■ The problem:
Rewrite the entries from the line containing "You are a GUI" through the line containing "Viewport: 999px width, 522px height.", replacing "username field" with "password field" and leaving everything else unchanged.

■ Records for this exercise:
--- Start ---

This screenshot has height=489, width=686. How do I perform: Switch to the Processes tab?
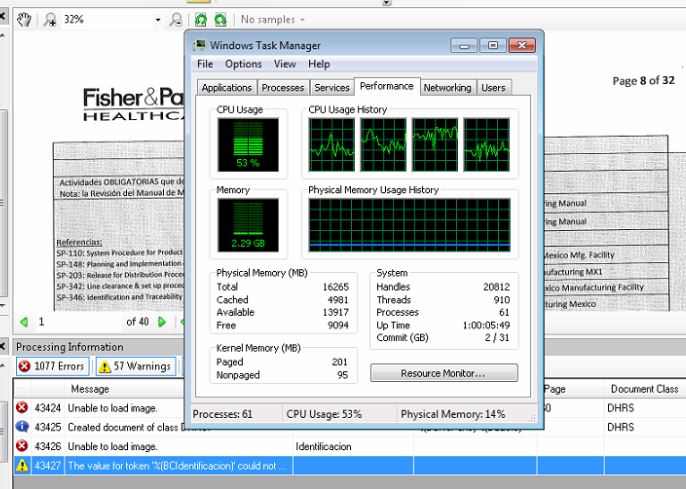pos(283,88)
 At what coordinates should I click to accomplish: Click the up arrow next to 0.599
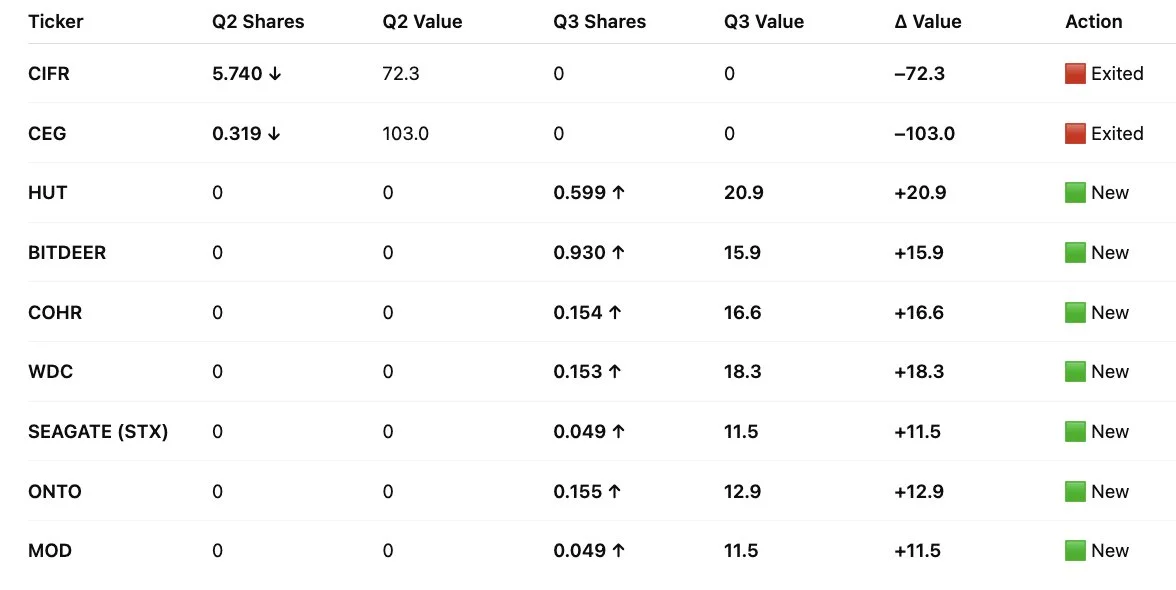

--- End ---
--- Start ---

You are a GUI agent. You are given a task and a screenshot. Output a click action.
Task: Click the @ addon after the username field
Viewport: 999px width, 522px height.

--- End ---

■ Expected output:
You are a GUI agent. You are given a task and a screenshot. Output a click action.
Task: Click the @ addon after the password field
Viewport: 999px width, 522px height.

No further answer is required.